- RECORDS FOR PROCESSING
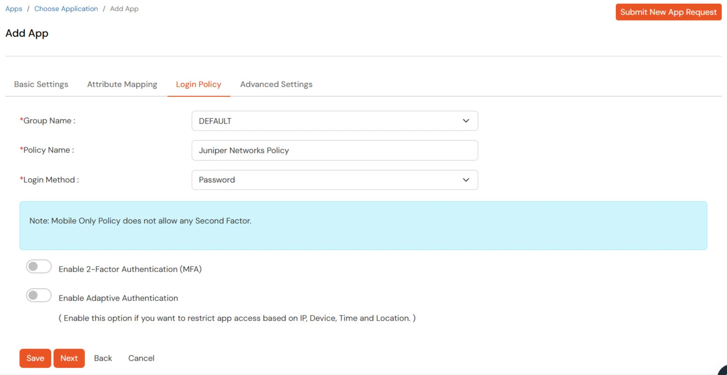Switch to the Basic Settings tab

click(41, 84)
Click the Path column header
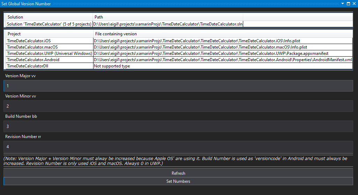The image size is (358, 195). (x=167, y=17)
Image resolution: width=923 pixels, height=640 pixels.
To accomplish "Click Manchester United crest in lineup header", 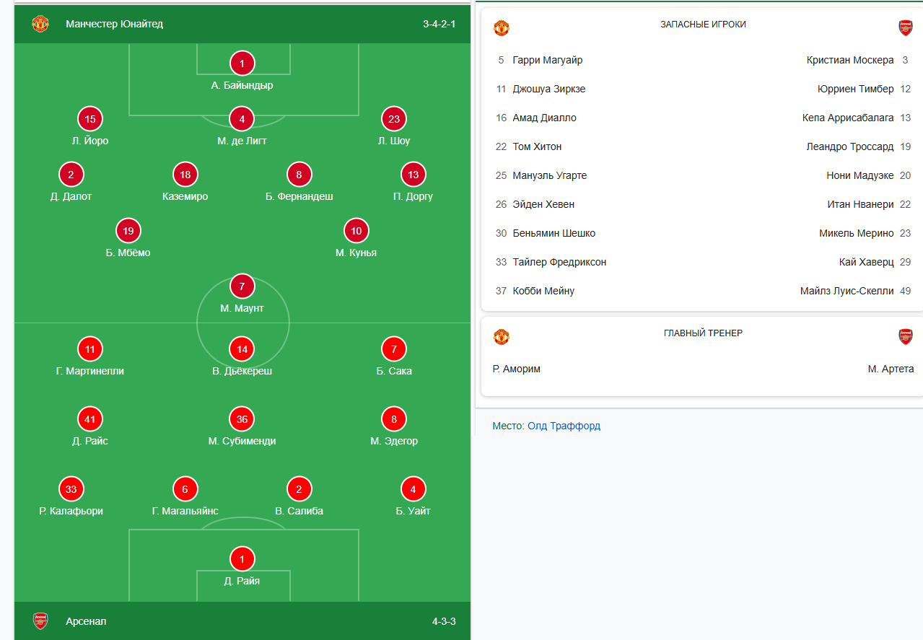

- WORK TASK
Nothing but the lines from the line containing "Click the Path column header" through the last line of the material may be output, and they must be copied exactly, without pictures.

- RESULT FOR THIS TASK
Click the Path column header
The image size is (358, 195). (x=167, y=17)
Image resolution: width=923 pixels, height=640 pixels.
To accomplish "Click Manchester United crest in lineup header", 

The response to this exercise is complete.